__Extracted text__:
Market Updates



Ignite bring you the latest energy news across the UK and Europe. We track and analyse changes in the energy market to keep you informed and up to date. Here’s the latest news from the UK, Europe and the rest of the world.

Wholesale power and natural gas prices in the UK moved sideways last week, despite relatively strong fundamentals and while the overall commodity complex is still headline driven.  Far-curve power contracts ticked up by 1% within-week as Thursday’s carbon rally provided support whereas the near-curve contracts experienced a slight drop by 0.5%.

In the wider energy complex, the market revolved around the OPEC+ meeting that took place on Thursday. In an intensive meeting, the group members of OPEC+ agreed to cut their oil production by further 9.7 million barrels per day in May and June, equal to about 10% of global supply before the viral outbreak. Russia and Saudi Arabia ended their price-war by voting in favour of the cuts, however Mexico was the only member of the cartel that was reluctant to cut its share of 400 thousand barrels a day. The USA finally agreed to reduce their supplies even further, in order to make up for Mexico’s share in oil production cuts.

Brent futures settled at $32.14 a barrel after moving 0.8% higher on Monday. The U.S. West Texas Intermediate (WTI) crude settled 0.7% on Monday at $22.56, having dropped 1.5% in the previous session.

The UK energy market last week:

  • UK natural gas prices followed last week’s price trajectory. The front of the curve slipped while longer term contracts closed the week almost flat as the bearish market was balanced out by the bullish signals from the oil market.
  • UK wholesale power prices mirrored the natural gas price movement with near-curve contracts moving slightly on the upside while the change in the back of the curve was more moderate.
  • The wholesale energy markets were late to start trading today as the return from the Bank Holiday is typically followed by lower liquidity.

UK Natural Gas prices:  

British wholesale natural gas prices moved sideways in the previous week. The overall softness of the market added pressure on prices up till Thursday where the wider commodity complex provided support for most energy products. A reduction in the number of LNG scheduled arrivals for April has been factored in pricing.

Month ahead settled on Friday at 16.70p/th on Thursday, a drop of 1.3%, week on week.

In terms of curve contracts, Win-20 settled at 33.86p/th, that is a 0.4% higher, week on week, while Sum-21 settled flat at 30.90p/th.

__Prompt 1__: From the energy market update, extract the stretch from "Brent futures settled" through "by lower liquidity.".
__Prompt 2__:
Answer these questions about the energy market update:
(a) By how many barrels per day did OPEC+ agree to cut production in May and June?
(b) At what price did Brent futures settle?
(c) At what price did Sum-21 settle?
__Prompt 3__: Continue the energy market update from its last sentence.

__Record excerpts__:
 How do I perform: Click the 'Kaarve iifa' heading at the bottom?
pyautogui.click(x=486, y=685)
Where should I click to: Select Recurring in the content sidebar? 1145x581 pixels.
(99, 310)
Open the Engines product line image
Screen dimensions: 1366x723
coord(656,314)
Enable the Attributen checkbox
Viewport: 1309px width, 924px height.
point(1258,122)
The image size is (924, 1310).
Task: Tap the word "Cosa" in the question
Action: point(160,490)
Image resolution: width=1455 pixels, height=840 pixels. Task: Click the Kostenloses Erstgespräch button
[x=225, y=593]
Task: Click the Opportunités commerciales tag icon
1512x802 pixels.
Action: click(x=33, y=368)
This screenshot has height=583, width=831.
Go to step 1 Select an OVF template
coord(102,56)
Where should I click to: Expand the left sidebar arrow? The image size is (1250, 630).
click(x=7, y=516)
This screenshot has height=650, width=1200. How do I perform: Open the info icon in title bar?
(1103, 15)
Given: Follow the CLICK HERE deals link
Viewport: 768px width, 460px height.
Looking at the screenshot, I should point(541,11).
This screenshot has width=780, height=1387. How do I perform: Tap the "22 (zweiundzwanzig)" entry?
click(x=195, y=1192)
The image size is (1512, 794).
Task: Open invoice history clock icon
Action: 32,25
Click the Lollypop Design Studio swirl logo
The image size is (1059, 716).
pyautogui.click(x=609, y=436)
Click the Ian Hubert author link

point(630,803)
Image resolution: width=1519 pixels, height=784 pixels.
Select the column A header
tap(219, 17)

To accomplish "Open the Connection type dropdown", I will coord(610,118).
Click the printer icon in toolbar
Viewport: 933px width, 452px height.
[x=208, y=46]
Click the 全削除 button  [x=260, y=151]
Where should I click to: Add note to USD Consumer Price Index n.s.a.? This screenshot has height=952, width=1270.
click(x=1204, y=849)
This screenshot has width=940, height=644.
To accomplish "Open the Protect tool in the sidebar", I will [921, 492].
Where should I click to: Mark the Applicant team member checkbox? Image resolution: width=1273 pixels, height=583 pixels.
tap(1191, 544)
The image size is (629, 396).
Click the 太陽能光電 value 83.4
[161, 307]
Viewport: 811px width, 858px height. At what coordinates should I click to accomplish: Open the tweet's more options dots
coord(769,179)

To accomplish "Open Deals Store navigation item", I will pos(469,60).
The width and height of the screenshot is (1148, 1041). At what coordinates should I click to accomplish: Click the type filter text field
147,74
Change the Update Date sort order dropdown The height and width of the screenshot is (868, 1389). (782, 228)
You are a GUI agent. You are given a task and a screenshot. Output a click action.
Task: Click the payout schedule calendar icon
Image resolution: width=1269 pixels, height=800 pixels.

__Answer box 1__:
Brent futures settled at $32.14 a barrel after moving 0.8% higher on Monday. The U.S. West Texas Intermediate (WTI) crude settled 0.7% on Monday at $22.56, having dropped 1.5% in the previous session.

The UK energy market last week:

  • UK natural gas prices followed last week’s price trajectory. The front of the curve slipped while longer term contracts closed the week almost flat as the bearish market was balanced out by the bullish signals from the oil market.
  • UK wholesale power prices mirrored the natural gas price movement with near-curve contracts moving slightly on the upside while the change in the back of the curve was more moderate.
  • The wholesale energy markets were late to start trading today as the return from the Bank Holiday is typically followed by lower liquidity.

__Answer box 2__:
(a) 9.7 million barrels per day
(b) $32.14 a barrel
(c) 30.90p/th (flat)

__Answer box 3__:
UK Electricity Prices:

UK power prices mirrored the gas price movement while also influenced by the strong carbon complex that is now priced above €20.00/t.

Month-ahead closed on Thursday at £27.04/MWh, that is 3.6% higher, week on week.

Win-20 contract rose by 2.5% week on week and settled at £41.51/MWh, while Sum-21 closed 3.7% higher, at £37.82/MWh.


The UK trade deficit in February 2020 reached £2.79 billion, against a revised £2.41 billion surplus in January. Exports dipped by 5.8% to nearly a ten-month low, amid a 10.8% drop in goods shipments.

YoY inflation rate in the USA dropped to 1.5% in March from 2.3% in February and slightly lower than market expectations of 1.6%. This is the lowest inflation rate in the last 14 months and is attributed mainly to a 10.2% decline in gasoline costs amid an oversupplied market.

What to watch this week

Outlook: Fundamentals are the same as in the previous week with no significant change in supply flows. Renewables generation is expected to be relatively poor at the beginning of the week while no major outages are expected in Norwegian oil and gas fields this week.

Wednesday April 15: The US EIA (Energy Information Administration) is expected to publish the weekly changes in US crude stocks that occurred during the previous week.  Any change is most likely to affect oil prices.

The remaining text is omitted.